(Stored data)
::::

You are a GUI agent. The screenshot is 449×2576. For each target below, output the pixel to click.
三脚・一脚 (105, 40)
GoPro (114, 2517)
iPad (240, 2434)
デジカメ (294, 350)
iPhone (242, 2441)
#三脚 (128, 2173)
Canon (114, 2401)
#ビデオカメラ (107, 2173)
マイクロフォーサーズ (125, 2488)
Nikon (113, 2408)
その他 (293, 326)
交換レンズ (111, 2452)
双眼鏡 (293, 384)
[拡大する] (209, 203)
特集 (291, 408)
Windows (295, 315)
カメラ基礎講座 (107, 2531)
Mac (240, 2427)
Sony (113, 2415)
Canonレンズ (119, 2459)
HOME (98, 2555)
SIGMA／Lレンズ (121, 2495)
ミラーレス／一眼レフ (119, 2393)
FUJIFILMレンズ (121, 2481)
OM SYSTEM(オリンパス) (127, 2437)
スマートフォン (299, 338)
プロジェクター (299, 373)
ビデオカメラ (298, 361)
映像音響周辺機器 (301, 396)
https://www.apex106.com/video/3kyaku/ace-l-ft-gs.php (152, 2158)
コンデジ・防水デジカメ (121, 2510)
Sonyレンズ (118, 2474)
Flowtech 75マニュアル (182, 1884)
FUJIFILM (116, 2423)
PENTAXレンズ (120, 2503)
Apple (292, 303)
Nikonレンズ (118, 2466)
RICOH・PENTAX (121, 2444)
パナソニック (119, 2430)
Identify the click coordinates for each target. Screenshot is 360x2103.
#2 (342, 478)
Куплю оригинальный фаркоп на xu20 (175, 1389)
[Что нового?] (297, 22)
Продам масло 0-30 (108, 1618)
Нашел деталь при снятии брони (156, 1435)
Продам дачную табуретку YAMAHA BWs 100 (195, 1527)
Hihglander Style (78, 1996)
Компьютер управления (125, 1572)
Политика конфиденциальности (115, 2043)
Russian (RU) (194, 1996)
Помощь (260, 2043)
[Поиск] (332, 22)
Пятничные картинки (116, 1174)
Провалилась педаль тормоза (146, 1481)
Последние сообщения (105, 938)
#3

::::

What is required:
Beginning at the first line above, repeat exactly until the line containing "プロジェクター (299, 373)", which is included.

Solution to this task:
You are a GUI agent. The screenshot is 449×2576. For each target below, output the pixel to click.
三脚・一脚 (105, 40)
GoPro (114, 2517)
iPad (240, 2434)
デジカメ (294, 350)
iPhone (242, 2441)
#三脚 (128, 2173)
Canon (114, 2401)
#ビデオカメラ (107, 2173)
マイクロフォーサーズ (125, 2488)
Nikon (113, 2408)
その他 (293, 326)
交換レンズ (111, 2452)
双眼鏡 (293, 384)
[拡大する] (209, 203)
特集 (291, 408)
Windows (295, 315)
カメラ基礎講座 (107, 2531)
Mac (240, 2427)
Sony (113, 2415)
Canonレンズ (119, 2459)
HOME (98, 2555)
SIGMA／Lレンズ (121, 2495)
ミラーレス／一眼レフ (119, 2393)
FUJIFILMレンズ (121, 2481)
OM SYSTEM(オリンパス) (127, 2437)
スマートフォン (299, 338)
プロジェクター (299, 373)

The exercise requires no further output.